Training and Fine-tuning Issues

  1. CUDA out of memory Error

    • Problem: Your model, data, and gradients are too large to fit in your GPU's VRAM.
    • Solution: This is the most common training error. Try these steps in order:
      1. Enable Gradient Accumulation: In your config file, set training_args.gradient_accumulation_steps to a value like 4 or 8. This is the most effective solution.
      2. Reduce Batch Size: Lower training_args.per_device_train_batch_size to 4, 2, or even 1.
      3. Enable Mixed Precision: Set training_args.fp16: true. This halves the memory required for the model and activations.
      4. Use an 8-bit Optimizer: Set training_args.optim: "adamw_8bit". This requires the bitsandbytes library.
      5. Enable Gradient Checkpointing: Set training_args.gradient_checkpointing: true. This saves a lot of memory at the cost of slower training.
  2. Loss is NaN or Explodes

    • Problem: The training process is unstable. This can be caused by a learning rate that is too high, or numerical instability with FP16.
    • Solution:
      • Lower the Learning Rate: Decrease training_args.learning_rate by a factor of 10 (e.g., from 5e-5 to 5e-6).
      • Use a Learning Rate Scheduler: Ensure lr_scheduler_type is set to linear or cosine.
      • Use BF16 instead of FP16: If you have an Ampere-based GPU (A100, RTX 30xx/40xx) or newer, use bf16: true instead of fp16: true. Bfloat16 is more numerically stable.

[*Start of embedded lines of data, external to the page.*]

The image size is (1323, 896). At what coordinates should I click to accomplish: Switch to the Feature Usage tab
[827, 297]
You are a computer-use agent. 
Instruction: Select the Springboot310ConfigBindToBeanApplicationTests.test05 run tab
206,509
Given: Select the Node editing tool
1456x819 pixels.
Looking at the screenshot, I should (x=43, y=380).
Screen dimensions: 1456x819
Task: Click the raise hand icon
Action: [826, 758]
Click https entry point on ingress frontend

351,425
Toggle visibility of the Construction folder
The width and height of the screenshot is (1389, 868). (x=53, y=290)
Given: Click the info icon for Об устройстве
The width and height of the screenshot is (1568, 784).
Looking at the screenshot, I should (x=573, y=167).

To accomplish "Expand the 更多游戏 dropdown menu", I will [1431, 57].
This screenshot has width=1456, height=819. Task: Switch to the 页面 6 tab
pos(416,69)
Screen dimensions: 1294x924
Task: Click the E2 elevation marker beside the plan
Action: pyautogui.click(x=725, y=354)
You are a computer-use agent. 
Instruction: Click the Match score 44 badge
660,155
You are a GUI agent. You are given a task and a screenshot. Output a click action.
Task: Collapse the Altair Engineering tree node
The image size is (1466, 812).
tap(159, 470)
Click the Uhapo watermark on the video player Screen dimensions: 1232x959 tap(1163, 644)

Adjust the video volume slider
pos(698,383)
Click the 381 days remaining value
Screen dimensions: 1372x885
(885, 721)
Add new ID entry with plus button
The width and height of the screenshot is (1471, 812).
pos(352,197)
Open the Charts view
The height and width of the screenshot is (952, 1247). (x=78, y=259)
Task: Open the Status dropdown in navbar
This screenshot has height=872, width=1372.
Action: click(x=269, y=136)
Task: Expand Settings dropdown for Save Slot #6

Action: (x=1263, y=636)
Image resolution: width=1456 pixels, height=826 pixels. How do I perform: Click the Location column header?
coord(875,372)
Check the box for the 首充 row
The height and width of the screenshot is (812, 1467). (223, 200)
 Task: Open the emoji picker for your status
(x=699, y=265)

Model Loading and Inference Issues

  1. trust_remote_code=True is Required

    • Problem: You are trying to load a model with a custom architecture (e.g., Hyena, Caduceus, Evo) that is not yet part of the main transformers library.
    • Solution: You must pass trust_remote_code=True when loading the model. This allows transformers to download and run the model's defining Python code from the Hugging Face Hub.
      model, tokenizer = load_model_and_tokenizer(
          "togethercomputer/evo-1-131k-base",
          trust_remote_code=True
      )
      
  2. Tokenizer Mismatch or Poor Performance

    • Problem: You are using a model pre-trained on natural language (like the original LLaMA) directly on DNA sequences. The tokenizer doesn't understand DNA k-mers, leading to poor results.
    • Solution: Always use a model that has been specifically pre-trained or fine-tuned on DNA. These models, like DNABERT or GENERator, come with a tokenizer designed for DNA. Check the model card on Hugging Face to confirm it's intended for genomic data.